Flexera Director of Solutions Engineering, David McLoughlin is speaking at the FINOS flagship event, the Open Source Strategy Forum (OSSF) this November 20th in New York City. His talk "How Not To Be Tomorrow's Headline" warns that even though Open source enables organizations to spread their wings, explore, and easily scale solutions that drive true competitive advantage; in the words of Spiderman's Uncle - "With great power comes great responsibility." What follows is some primer material to his OSSF talk.
By David McLoughlin
Director, Solutions Engineering - Flexera
In the last decade, the use of open source software (OSS) has changed. A decade or so ago, you knew exactly what was being written and used in your software application development because employees were responsible for the building and, every once in a while, the management of a few third-party components.
Today, however, is a very different story. Because of the availability of millions of free open source components, the volume of third-party components used has increased significantly. In fact, up to 50% of the code found in commercial software packages is made up of open source or commercial components. Along with that use comes the onus to understand legal, security and compliance obligations. In the banking and finance industry, with regulation and enhanced compliance oversight, and the responsibility of managing sometimes trillions of dollars for customers and stakeholders, it’s critical to have a complete view of OSS use and the inherent associated risks. In other words, make the “great unknown” known.
In the past, vendors like Flexera were often accused of spreading fear, uncertainty and doubt around open source software. But today, more than ever, financial organizations understand that managing open source is about empowering their developers to develop software faster, innovate more and cut time-to-market. Without solid open source management systems in place approval, adoption, and safe use of third-party components can be hampered, taking away many of the advantages free and open software brings to the market.

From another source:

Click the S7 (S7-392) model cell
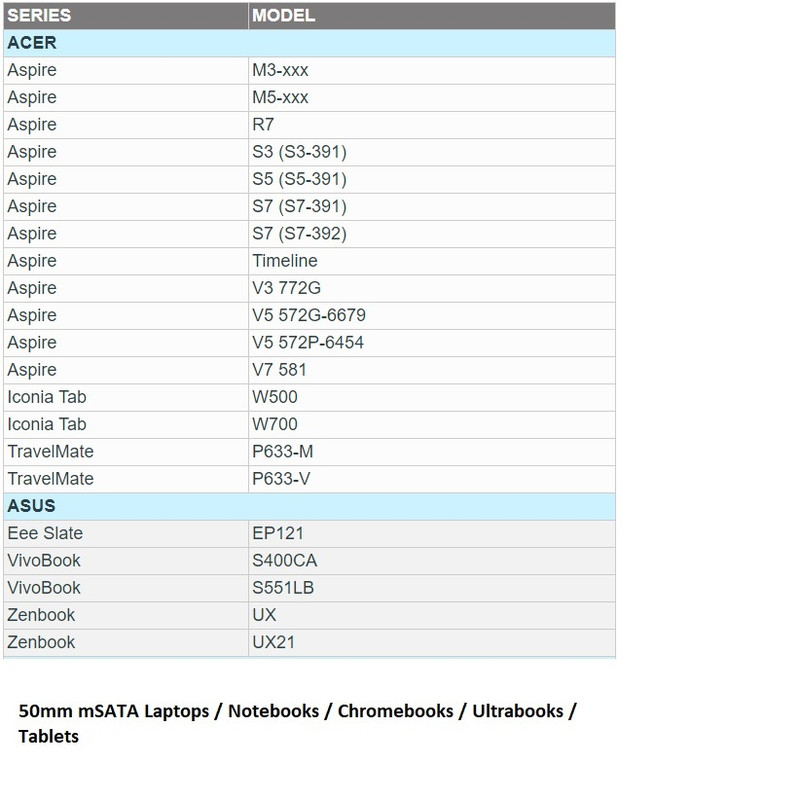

Software Composition Analysis solutions are the answer to taking control of your open source software management. In addition to the right technology to help with license compliance and reducing security risks, there are organizational steps you can take to not just manage your vulnerabilities, but take advantage of the benefits provided by OSS, including the cost savings:
- Create an educational program for all levels in the organization
- Develop an Open Source Review Board to set policy
- Establish best practices including knowing and following through on OSS obligations
While managing risks may keep you from being tomorrow’s headline, in the end it is about enabling the overwhelming advantages of open source software in a safe and compliant manner.